Records for processing
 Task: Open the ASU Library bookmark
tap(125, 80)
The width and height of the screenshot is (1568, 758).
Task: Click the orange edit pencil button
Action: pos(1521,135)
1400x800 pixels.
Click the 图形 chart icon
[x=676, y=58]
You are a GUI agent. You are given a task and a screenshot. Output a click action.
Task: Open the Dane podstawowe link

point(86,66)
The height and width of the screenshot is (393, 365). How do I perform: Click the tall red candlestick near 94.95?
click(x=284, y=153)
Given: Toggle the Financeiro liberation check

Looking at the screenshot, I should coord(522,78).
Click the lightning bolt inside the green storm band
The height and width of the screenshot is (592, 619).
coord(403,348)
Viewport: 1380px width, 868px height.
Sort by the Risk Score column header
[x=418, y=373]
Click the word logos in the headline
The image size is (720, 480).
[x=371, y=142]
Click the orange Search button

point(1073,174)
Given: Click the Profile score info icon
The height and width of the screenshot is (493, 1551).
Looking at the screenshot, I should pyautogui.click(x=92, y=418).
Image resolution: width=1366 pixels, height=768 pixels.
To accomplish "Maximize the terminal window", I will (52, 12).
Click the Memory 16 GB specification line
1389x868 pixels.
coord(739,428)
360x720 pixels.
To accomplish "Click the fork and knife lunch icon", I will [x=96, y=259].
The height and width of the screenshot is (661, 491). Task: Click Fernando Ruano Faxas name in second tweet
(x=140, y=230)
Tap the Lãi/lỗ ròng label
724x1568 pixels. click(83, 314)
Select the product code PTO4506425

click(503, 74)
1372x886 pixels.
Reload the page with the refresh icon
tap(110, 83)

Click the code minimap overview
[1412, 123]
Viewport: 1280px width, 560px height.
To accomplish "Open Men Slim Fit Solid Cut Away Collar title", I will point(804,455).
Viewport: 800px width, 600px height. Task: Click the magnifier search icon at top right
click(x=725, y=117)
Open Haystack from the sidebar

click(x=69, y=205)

Set exercise
Reproduce all the records, substituting "In order to carry out" for every "To accomplish" and keeping everything else the same.

The completed task
 Task: Open the ASU Library bookmark
tap(125, 80)
The width and height of the screenshot is (1568, 758).
Task: Click the orange edit pencil button
Action: pos(1521,135)
1400x800 pixels.
Click the 图形 chart icon
[x=676, y=58]
You are a GUI agent. You are given a task and a screenshot. Output a click action.
Task: Open the Dane podstawowe link

point(86,66)
The height and width of the screenshot is (393, 365). How do I perform: Click the tall red candlestick near 94.95?
click(x=284, y=153)
Given: Toggle the Financeiro liberation check

Looking at the screenshot, I should coord(522,78).
Click the lightning bolt inside the green storm band
The height and width of the screenshot is (592, 619).
coord(403,348)
Viewport: 1380px width, 868px height.
Sort by the Risk Score column header
[x=418, y=373]
Click the word logos in the headline
The image size is (720, 480).
[x=371, y=142]
Click the orange Search button

point(1073,174)
Given: Click the Profile score info icon
The height and width of the screenshot is (493, 1551).
Looking at the screenshot, I should pyautogui.click(x=92, y=418).
Image resolution: width=1366 pixels, height=768 pixels.
In order to carry out "Maximize the terminal window", I will (52, 12).
Click the Memory 16 GB specification line
1389x868 pixels.
coord(739,428)
360x720 pixels.
In order to carry out "Click the fork and knife lunch icon", I will [x=96, y=259].
The height and width of the screenshot is (661, 491). Task: Click Fernando Ruano Faxas name in second tweet
(x=140, y=230)
Tap the Lãi/lỗ ròng label
724x1568 pixels. click(83, 314)
Select the product code PTO4506425

click(503, 74)
1372x886 pixels.
Reload the page with the refresh icon
tap(110, 83)

Click the code minimap overview
[1412, 123]
Viewport: 1280px width, 560px height.
In order to carry out "Open Men Slim Fit Solid Cut Away Collar title", I will point(804,455).
Viewport: 800px width, 600px height. Task: Click the magnifier search icon at top right
click(x=725, y=117)
Open Haystack from the sidebar

click(x=69, y=205)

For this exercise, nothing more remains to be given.